Contribution of gene polymorphisms on 3p25 to salivary gland carcinoma, ameloblastoma, and odontogenic keratocyst in the Chinese Han population

Abstract

This study aimed to investigate the contribution of gene polymorphisms in 3p25 to salivary gland carcinoma (SGC), ameloblastoma (AM), and odontogenic keratocyst (OKC) in the Chinese Han population. Sixteen tag-single nucleotide polymorphisms (SNPs) within 5 genes (SYN2, TIMP4, PPARG, RAF1, and IQSEC1) in 3p25 were genotyped in 411 individuals with or without SGC, AM, and OKC. Genotype, clinical phenotype, and bioinformatics analyses were performed to evaluate the function of candidate SNPs. SYN2-rs3773364, TIMP4-rs3755724, PPARG-rs10865710, and PPARG-rs1175544 were related to decreased SGC susceptibility, whereas IQSEC1-rs2600322 and IQSEC1-rs2686742 decreased and increased AM risk, respectively. Stratification analysis revealed that the significance of the identified SNPs was stronger in females or individuals younger than 46 years in SGC. PPARG-rs10865710 and PPARG-rs1175544 were associated with lower lymph node metastasis. SYN2-rs3773364 and PPARG-rs1175544 were associated with favorable SGC patient survival.

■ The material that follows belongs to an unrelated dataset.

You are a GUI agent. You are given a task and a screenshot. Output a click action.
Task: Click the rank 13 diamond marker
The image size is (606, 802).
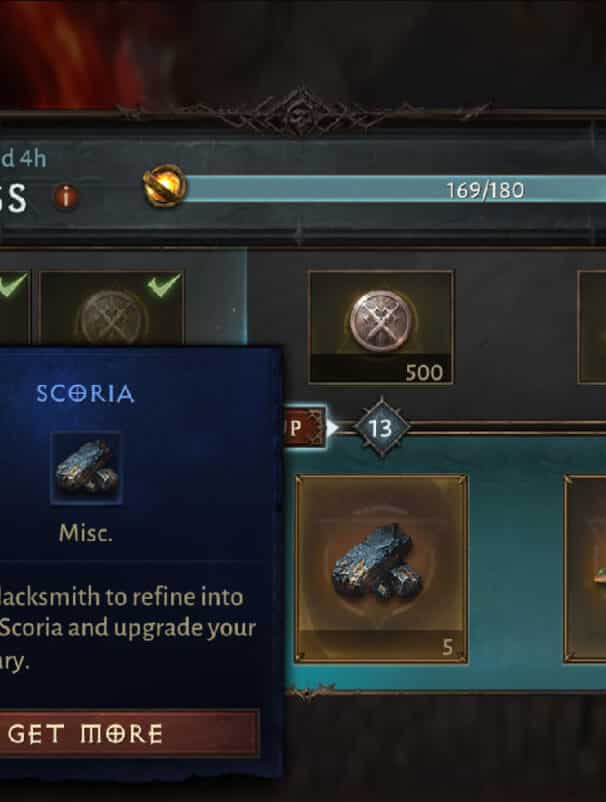click(380, 428)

Functional assessments linked PPARG-rs1175544 to PPARG expression regulation. Linkage disequilibrium analysis revealed a haplotype (SYN2-rs3773364-A, TIMP4-rs3817004-A, and TIMP4-rs3755724-C) associated with decreased susceptibility to SGC. Generalized multifactor dimensionality reduction analysis indicated the gene-gene interactions among IQSEC1, TIMP4, and PPARG in SGC, AM, and OKC progression. These variants play important roles in the progression of SGC, AM, and OKC in the Chinese Han population and may be considered biomarkers for early diagnosis and prognosis prediction.